The denial of various objections to the executor’s account should be affirmed on appeal:
- The failure of the objectant to seek discovery before trial, and the resulting failure to provide evidence to support the objections to the account, cannot be excused by alleging that the accountant breached a fiduciary duty to make full disclosures to the beneficiaries.
- The previous refusal to disqualify accountant’s counsel was not appealed, and is now res judicata.
- The “accountant” is the fiduciary presenting an account and is not required to be a lawyer, and neither the accountant nor his counsel owed any duty to the beneficiaries while defending the account against objections.
- The court’s finding that the sale price obtained for an estate property was reasonable was supported by testimony from a realtor and an appraiser, and the objectant’s appeal should be dismissed for failing to identify the evidence in the record claimed to be contrary to the court’s findings.
- The original objection was that the accountant should be surcharged for the delay in terminating the decedent’s car lease, but the issue presented on appeal is that the accountant failed to produce the lease agreement, but there was sufficient testimony on the amount of the lease termination fee.
- Although the accountant paid the claim of the nursing home for room and board, the nursing home later refunded the payment so the objection to the payment is moot.

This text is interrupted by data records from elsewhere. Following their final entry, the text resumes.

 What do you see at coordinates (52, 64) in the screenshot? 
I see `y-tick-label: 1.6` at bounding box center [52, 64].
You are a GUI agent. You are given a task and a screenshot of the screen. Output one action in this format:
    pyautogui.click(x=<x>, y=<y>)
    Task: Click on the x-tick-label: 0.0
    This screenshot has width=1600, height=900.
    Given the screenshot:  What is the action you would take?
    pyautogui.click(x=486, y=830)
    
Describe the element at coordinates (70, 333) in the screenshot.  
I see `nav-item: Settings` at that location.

- Objections to the payment of relatively small claims by medical providers were properly dismissed when the objectants failed to present any evidence that the claims would have been covered by insurance, and the payments are not a “significant discrepancy” requiring an explanation by the accountant.

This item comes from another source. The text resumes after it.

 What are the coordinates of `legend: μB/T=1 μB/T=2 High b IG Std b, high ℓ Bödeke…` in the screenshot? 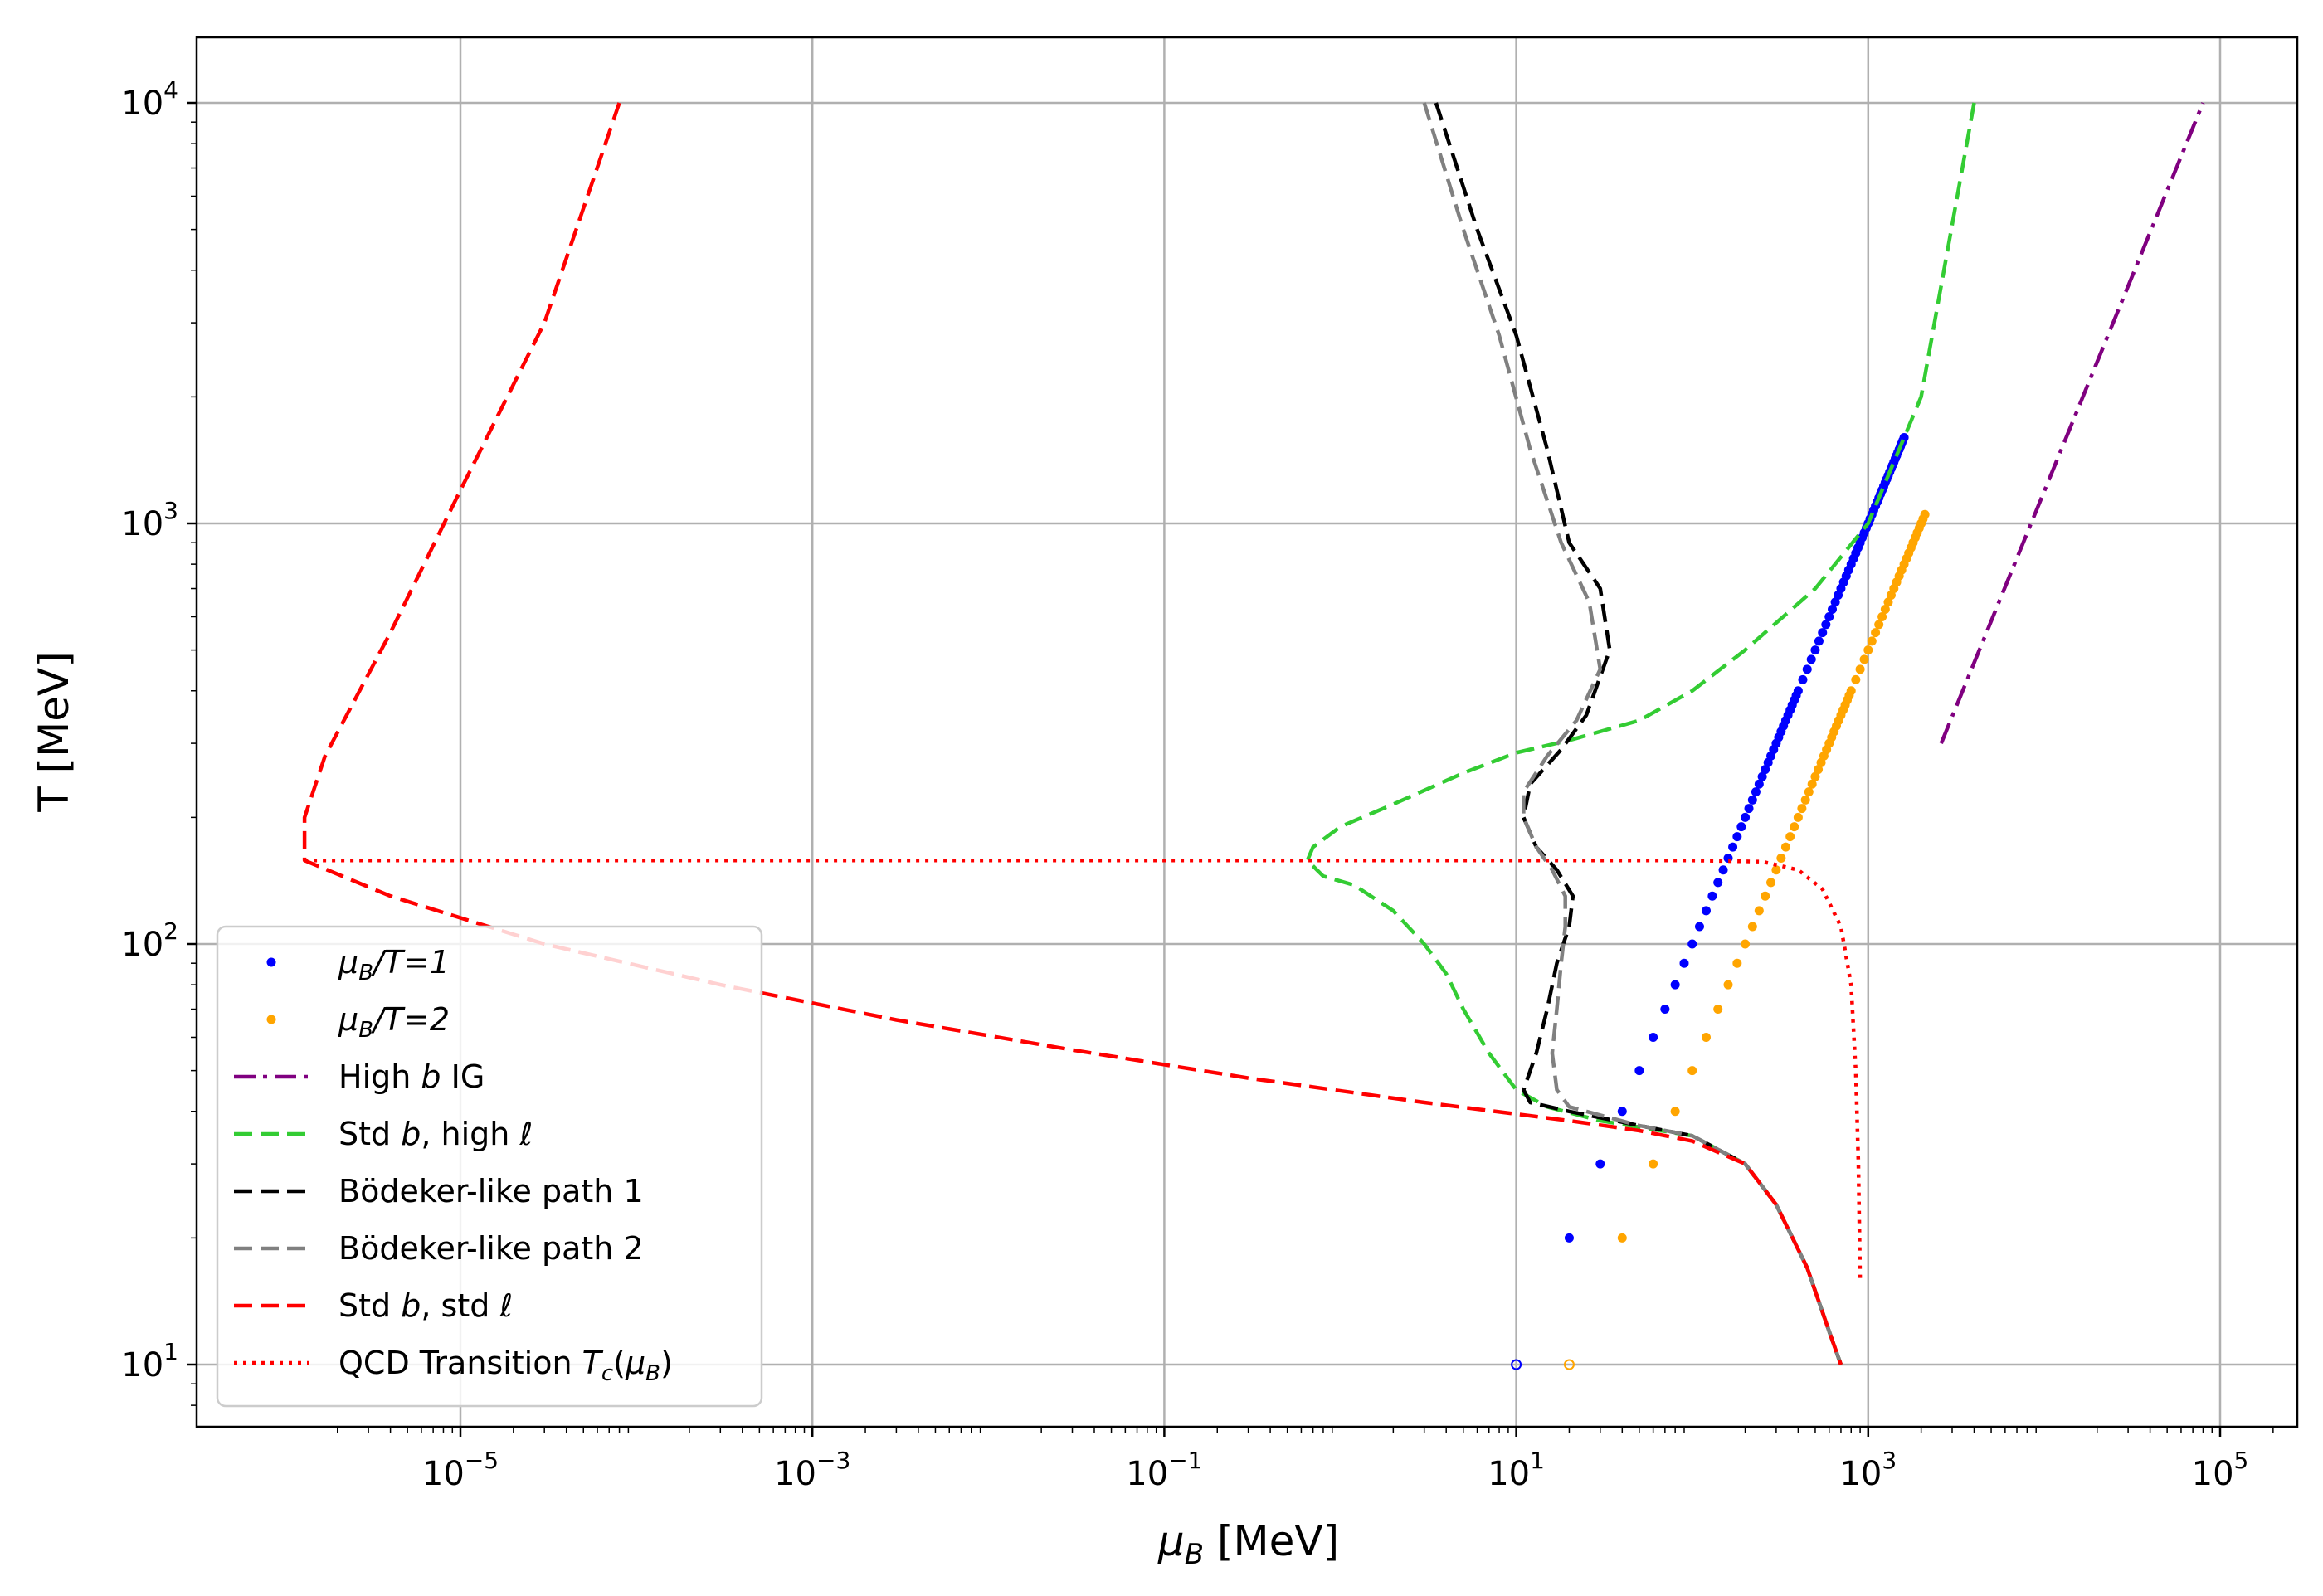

- An objection to the payment of inheritance tax on “assets not subject” to tax was properly dismissed in the absence of any evidence as to what assets were not taxable, and the objectants cannot claim on appeal that inheritance tax was underpaid because of a “taxable distribution” made from the decedent’s checking account three months before death.
- The decedent’s gift of her business interests to her business partner did not include gifts of computers or other assets she held, or gifts of electronic records on her computer, the wiping of the hard drive of the decedent’s computer was not a breach of fiduciary duty, and the claimed business losses by the partner were not supported by sufficient evidence.
Fellman Estate, 3 Fid.Rep.4th 288 (Montgomery O.C. 2025), on app., 1587 EDA 2025 (Pa. Super.).